Despite it being the smallest planet, entering orbit around Mercury requires more energy than, for example, entering orbit around Mars because of its proximity to the Sun, whose gravity drags spacecraft off course. A lot of the energy gained through the multiple gravity assists will go toward resisting the Sun’s pull.
“All flybys must succeed to insert BepiColombo into Mercury’s orbit.”
“All flybys must succeed to insert BepiColombo into Mercury’s orbit,” said Go Murakami, BepiColombo project scientist at JAXA. The spacecraft will complete six Mercury flybys in total. Missing one would be devastating to the mission, Benkhoff said, but at this point “the operation is kind of routine since we have done it already a few times.”
Science Opportunities
Two other spacecraft—NASA missions Mariner 10 and MESSENGER (Mercury Surface, Space Environment, Geochemistry, and Ranging)—have visited Mercury, and each led to significant discoveries about the planet’s magnetic field, composition, structure, and evolution. BepiColombo scientists aim to study the structure, atmosphere, and magnetosphere of Mercury as well as sample the environment of the inner solar system.
“We still need to wait 2.5 years,” Murakami said, “but we can get science observation data of Mercury [during] this time.”
While it is in its cruise configuration, not all of BepiColombo’s instruments are available to take scientific measurements. However, some instruments could still collect data on the magnetic, plasma, and particle environment around the craft before, during, and after each flyby in regions that won’t be accessible during its orbital phase, Benkhoff said.

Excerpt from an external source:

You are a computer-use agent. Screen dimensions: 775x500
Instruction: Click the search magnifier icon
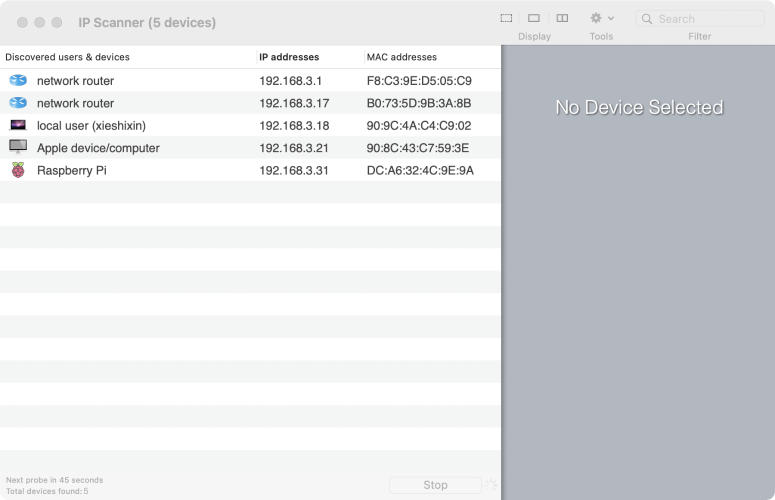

BepiColombo’s earlier passes through Mercury’s magnetosphere highlighted the constantly changing conditions around the planet.
“We witnessed the huge variability of Mercury’s magnetosphere, which dynamically responds to the ever-changing solar wind.”
“The most remarkable thing to me is that the data look totally different between the first and second flybys even though the flyby trajectories are very similar to each other,” said Yuki Harada, an assistant professor at Kyoto University in Japan. Harada used data from each flyby to characterize the low-energy ions in Mercury’s magnetosphere. “Just from these two flybys, we witnessed the huge variability of Mercury’s magnetosphere, which dynamically responds to the ever-changing solar wind.”
The first science results from the upcoming flyby will be published on 20 June. This and the prior two Mercury encounters trace very similar paths around the planet, Murakami explained, and so they will provide excellent opportunities to examine how the space environment near the planet changes over time.
Harada is interested in how Mercury’s magnetosphere responds to the changing solar wind environment. “Will the third flyby resemble the first one or the second one? Or will it show completely new phenomena?” he said. “Comprehensive measurements by BepiColombo will help us elucidate the mysterious workings of Mercury’s magnetosphere.”